School principals are confident their staff will comply with the government's order to get vaccinated before 1 January.
They are also relieved Cabinet did not push ahead with plans to reopen Auckland's schools next week.
School and early childhood staff who have contact with children must get their first vaccination by 15 November 2021 and their second by 1 January 2022.
It's not clear how many might refuse or what will happen to them and a petition opposing the vaccine mandate had more than 25,000 signatures by last night.
Auckland teacher and Post Primary Teachers Association regional chair Michael Cabral-Tarry said most of its members supported the no jab no job rule and the government's order was likely to persuade the hesitant.
"Where vaccine mandates have been introduced, rates of compliance are always very, very high because in a lot of cases people have just been waiting for that final push, that final thing to convince them to get vaccinated and a mandate for a lot of people will be exactly the push they need," he said.
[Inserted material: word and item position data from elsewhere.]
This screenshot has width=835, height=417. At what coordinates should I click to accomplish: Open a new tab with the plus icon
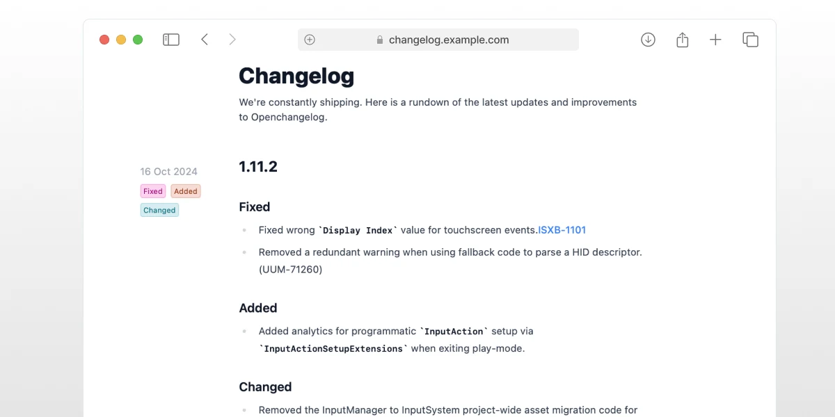coord(715,40)
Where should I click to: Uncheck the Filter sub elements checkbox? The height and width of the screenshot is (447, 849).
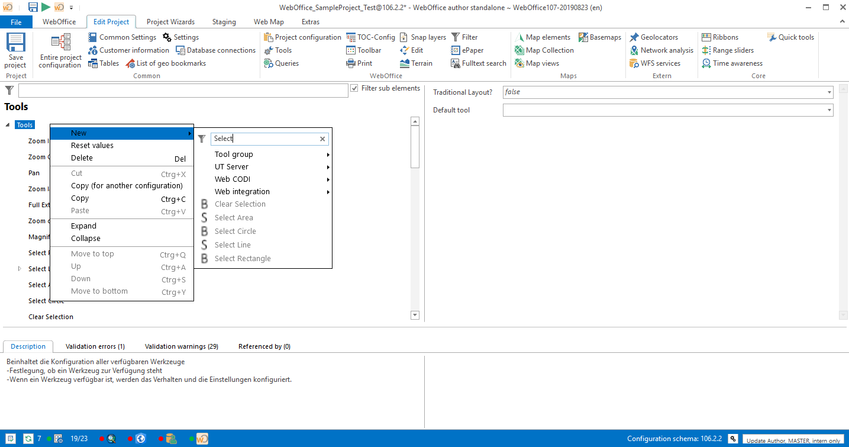click(353, 88)

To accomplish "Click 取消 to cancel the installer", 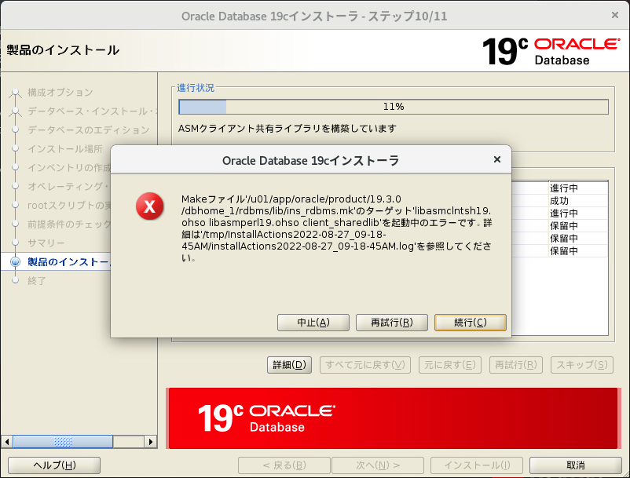I will pyautogui.click(x=580, y=465).
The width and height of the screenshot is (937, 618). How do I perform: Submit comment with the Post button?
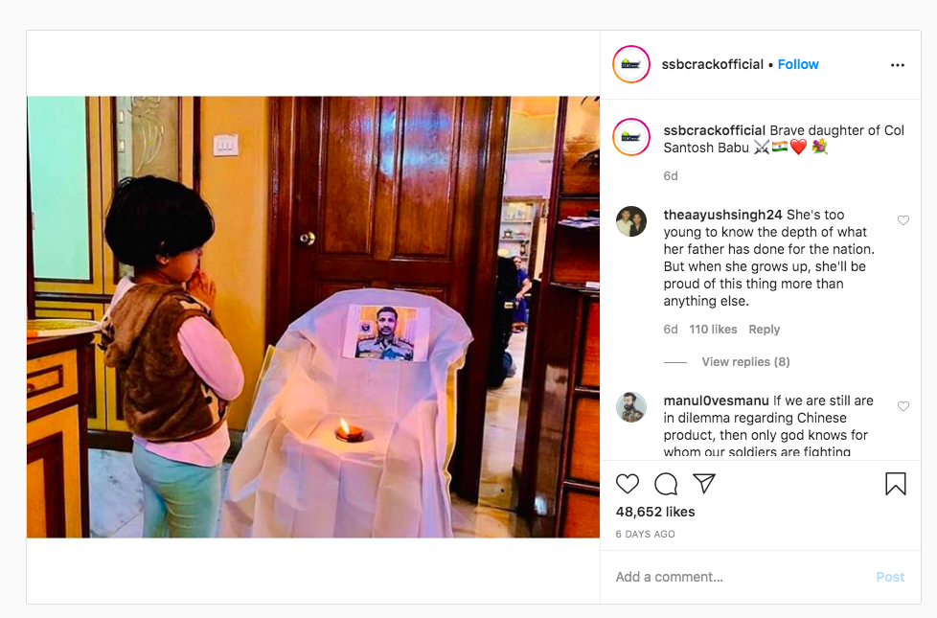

Principal Traci Liddall of Otorohanga College, which is in the Waikato and under alert level 3, said there would be some push back but most teachers were happy to get the Pfizer shots.
"There will be a little bit of resistance. There's a freedom for teachers or something page on Facebook that I was looking at before that has a few members and people who are saying they are going to stand tough but I think by and large most school staff will be on board.
"I know that most of my staff are already at least single vaccinated and many are already double vaccinated," she said.
The vaccine decision was accompanied by the announcement that the government had backed off plans to reopen Auckland schools next week.
Sir Edmund Hillary Collegiate principal Kiri Turketo said she was busting to get out of lockdown but Monday would have been too soon.
She and other principals from the AimHi group of decile one schools wrote to the Education Minister Chris Hipkins last week urging him to rethink the 18 October reopening due to the risk of spreading Covid-19 further.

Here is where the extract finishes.